Requirement:
Your answer should be every line of the entries that has the string "beside" in it.

Records shown:
*** Block opens ***
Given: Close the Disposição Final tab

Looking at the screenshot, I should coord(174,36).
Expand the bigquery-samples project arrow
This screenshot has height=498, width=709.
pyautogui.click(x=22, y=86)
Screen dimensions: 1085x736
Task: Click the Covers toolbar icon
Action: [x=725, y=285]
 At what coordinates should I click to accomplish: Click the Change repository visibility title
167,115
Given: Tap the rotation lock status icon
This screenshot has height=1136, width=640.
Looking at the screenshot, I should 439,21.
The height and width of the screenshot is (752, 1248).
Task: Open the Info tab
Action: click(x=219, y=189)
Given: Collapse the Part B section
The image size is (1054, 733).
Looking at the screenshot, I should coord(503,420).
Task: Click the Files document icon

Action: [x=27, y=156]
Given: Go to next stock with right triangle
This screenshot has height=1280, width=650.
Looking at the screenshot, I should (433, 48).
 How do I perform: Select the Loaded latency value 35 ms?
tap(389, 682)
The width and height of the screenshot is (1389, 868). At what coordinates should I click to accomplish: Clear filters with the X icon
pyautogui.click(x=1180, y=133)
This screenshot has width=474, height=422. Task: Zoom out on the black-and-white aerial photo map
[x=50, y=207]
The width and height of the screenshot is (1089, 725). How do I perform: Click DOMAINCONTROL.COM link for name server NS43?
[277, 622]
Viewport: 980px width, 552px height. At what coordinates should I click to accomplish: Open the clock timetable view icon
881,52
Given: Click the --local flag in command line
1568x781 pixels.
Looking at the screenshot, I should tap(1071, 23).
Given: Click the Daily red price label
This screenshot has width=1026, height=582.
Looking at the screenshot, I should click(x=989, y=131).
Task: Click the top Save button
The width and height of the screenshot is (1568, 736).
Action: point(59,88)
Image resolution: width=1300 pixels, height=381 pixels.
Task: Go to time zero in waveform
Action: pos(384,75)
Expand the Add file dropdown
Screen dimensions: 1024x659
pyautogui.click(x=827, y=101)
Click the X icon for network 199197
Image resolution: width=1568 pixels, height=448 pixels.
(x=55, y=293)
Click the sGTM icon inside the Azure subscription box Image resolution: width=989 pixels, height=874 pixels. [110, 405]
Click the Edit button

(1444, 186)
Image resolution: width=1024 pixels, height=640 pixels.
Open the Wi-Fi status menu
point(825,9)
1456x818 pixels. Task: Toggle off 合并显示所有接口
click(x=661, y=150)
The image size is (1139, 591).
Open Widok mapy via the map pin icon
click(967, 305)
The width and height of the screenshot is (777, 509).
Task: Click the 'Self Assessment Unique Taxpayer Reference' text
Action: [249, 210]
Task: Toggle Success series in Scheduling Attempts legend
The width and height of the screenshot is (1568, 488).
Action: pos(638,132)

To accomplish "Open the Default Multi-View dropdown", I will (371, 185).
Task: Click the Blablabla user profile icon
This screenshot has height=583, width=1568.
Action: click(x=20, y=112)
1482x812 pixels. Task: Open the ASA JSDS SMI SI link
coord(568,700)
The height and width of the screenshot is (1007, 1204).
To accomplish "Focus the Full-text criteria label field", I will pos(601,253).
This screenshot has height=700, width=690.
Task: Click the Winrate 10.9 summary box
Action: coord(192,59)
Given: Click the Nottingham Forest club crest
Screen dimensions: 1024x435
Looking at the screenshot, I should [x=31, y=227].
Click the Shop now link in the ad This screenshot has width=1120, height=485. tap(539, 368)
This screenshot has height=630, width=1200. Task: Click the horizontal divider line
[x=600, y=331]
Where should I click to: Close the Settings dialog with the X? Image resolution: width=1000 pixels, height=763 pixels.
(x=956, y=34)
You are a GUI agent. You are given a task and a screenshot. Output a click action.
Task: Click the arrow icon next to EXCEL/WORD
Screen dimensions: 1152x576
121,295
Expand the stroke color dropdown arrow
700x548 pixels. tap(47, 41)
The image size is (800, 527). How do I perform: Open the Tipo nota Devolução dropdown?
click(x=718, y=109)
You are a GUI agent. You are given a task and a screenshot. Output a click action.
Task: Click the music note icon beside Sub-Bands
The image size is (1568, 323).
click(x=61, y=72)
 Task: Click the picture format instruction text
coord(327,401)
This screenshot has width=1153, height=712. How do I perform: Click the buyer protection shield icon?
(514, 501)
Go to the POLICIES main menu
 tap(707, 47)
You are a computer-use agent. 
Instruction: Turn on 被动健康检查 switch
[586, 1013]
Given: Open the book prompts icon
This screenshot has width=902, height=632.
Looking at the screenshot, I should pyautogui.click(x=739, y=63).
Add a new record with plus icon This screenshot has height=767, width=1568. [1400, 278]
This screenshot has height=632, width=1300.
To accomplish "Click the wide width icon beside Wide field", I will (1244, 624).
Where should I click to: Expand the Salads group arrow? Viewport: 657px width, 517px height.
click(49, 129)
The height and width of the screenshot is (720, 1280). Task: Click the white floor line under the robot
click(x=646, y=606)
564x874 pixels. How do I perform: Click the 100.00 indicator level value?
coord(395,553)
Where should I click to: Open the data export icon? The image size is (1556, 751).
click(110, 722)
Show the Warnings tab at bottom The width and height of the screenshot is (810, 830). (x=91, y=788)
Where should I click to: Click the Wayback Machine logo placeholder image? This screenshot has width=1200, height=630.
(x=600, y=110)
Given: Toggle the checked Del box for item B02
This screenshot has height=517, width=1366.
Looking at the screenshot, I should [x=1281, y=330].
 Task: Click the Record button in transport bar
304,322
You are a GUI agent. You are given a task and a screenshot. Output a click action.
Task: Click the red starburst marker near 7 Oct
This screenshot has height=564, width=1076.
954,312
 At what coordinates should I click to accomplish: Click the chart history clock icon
*** Block closes ***
Result of this exercise:
Task: Click the music note icon beside Sub-Bands
To accomplish "Click the wide width icon beside Wide field", I will (1244, 624).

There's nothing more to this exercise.